As “we get less transparency, we get less liquid assets in the clearinghouse, it does start to resonate to me to be a new systemic problem in the system,” Cohn, director of the White House’s National Economic Council, said at a banking conference in Washington on Sunday.
Cohn isn’t the first to raise the risk. JPMorgan Chase & Co. and BlackRock Inc. have argued for years that clearinghouses pose their own threats, shifting risk to just a handful of entities. The Treasury Department’s Office of Financial Research has warned that clearinghouses used for derivatives trades can be vulnerable and potentially spread risks through the financial system.

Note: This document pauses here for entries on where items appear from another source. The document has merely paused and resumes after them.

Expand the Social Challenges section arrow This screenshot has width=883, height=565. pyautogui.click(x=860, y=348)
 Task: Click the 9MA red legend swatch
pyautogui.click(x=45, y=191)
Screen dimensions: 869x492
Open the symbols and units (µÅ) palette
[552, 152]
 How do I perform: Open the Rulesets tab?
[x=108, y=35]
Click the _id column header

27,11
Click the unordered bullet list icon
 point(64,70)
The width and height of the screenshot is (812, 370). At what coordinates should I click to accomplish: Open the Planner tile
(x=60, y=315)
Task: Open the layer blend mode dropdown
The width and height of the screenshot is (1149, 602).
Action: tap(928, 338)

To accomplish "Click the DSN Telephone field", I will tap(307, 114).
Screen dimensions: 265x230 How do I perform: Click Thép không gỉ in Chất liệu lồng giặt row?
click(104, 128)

While it is worth noting that this is another example of how the government’s response to a crisis they created made the economy as a whole more fragile, the good news for Mr. Cohn is that there is an exciting technological breakthrough that allows people to transparently move money without relying upon third parties to guard against shady counterparties: blockchain.
Even better news, blockchain technology is already being utilized to help with the very problem that Mr. Cohn has identified. As the New York Times reported this year:
The company that serves as the back end for much Wall Street trading — the Depository Trust and Clearing Corporation, or D.T.C.C. — said on Monday that it would replace one of its central databases, used by the largest banks in the world, with new software inspired by Bitcoin. The organization, based in New York, plays a role in recording and reporting nearly every stock and bond trade in the United States, as well as most valuable derivatives trades.

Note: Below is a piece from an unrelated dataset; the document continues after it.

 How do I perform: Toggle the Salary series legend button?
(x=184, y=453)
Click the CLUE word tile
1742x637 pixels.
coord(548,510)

IBM, which has been making a big push into blockchain technology, will be leading the project for the D.T.C.C. and aims to have it fully functioning by early next year.
“This is a real tangible step into what could be a very different future for Wall Street,” Michael C. Bodson, the chief executive of the D.T.C.C., said in an interview.

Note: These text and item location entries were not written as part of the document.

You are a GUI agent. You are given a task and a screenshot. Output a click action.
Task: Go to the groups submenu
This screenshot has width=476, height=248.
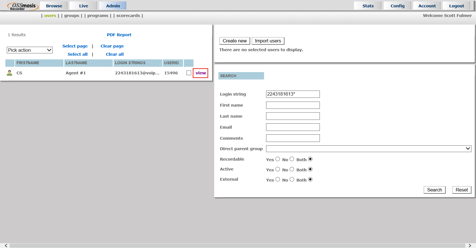(x=72, y=16)
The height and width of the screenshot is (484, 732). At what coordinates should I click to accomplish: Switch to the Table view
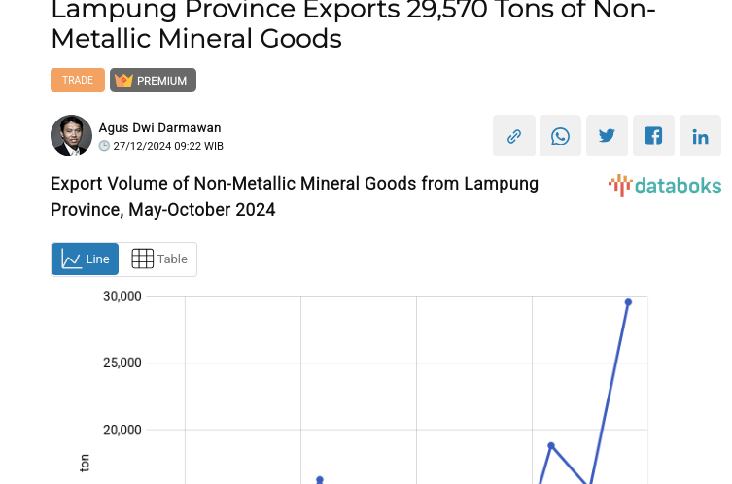click(159, 259)

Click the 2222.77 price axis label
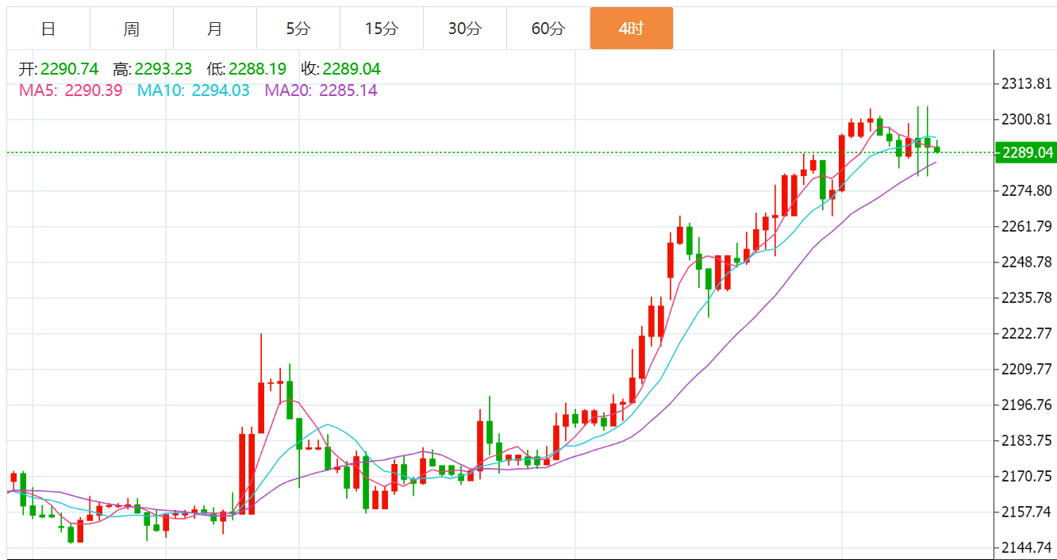click(1026, 333)
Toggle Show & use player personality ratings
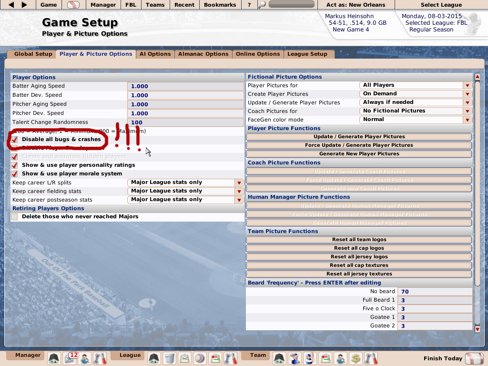The image size is (488, 366). pyautogui.click(x=14, y=165)
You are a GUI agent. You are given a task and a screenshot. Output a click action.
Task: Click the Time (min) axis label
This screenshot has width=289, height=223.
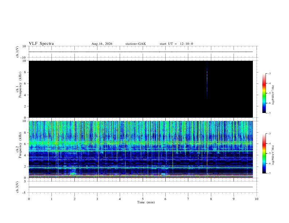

Helping de-escalate the risk of third party exchanges is, of course, simply one of the many potential applications for blockchain in an increasingly complex global economy. The openness to this technology is one of the many interesting narratives at play as Donald Trump begins to take advantage of his historical opportunity to shape the Fed.
It is worth noting that Cohn, who is reported to still be on the short list of potential candidates to serve as Federal Reserve Chairman when Yellen’s tenure is up next year, was president of Goldman Sachs when the bank became one of the first major financial institutions to invest in Bitcoin. While serving in the Trump Administration, Cohn has worked alongside Director of the Office of Management and Budget Director Mick Mulvaney – who had a reputation as “the Bitcoin Congressman” as a member of the House.
Of course, the downside of crypto-savvy central banks is that the resulting policy tends to lead to bankers trying to harness its potential to increase their own power, at the expense of truly decentralized applications like Bitcoin. After all, no matter how technology may change, government and central planners’ need to control does not.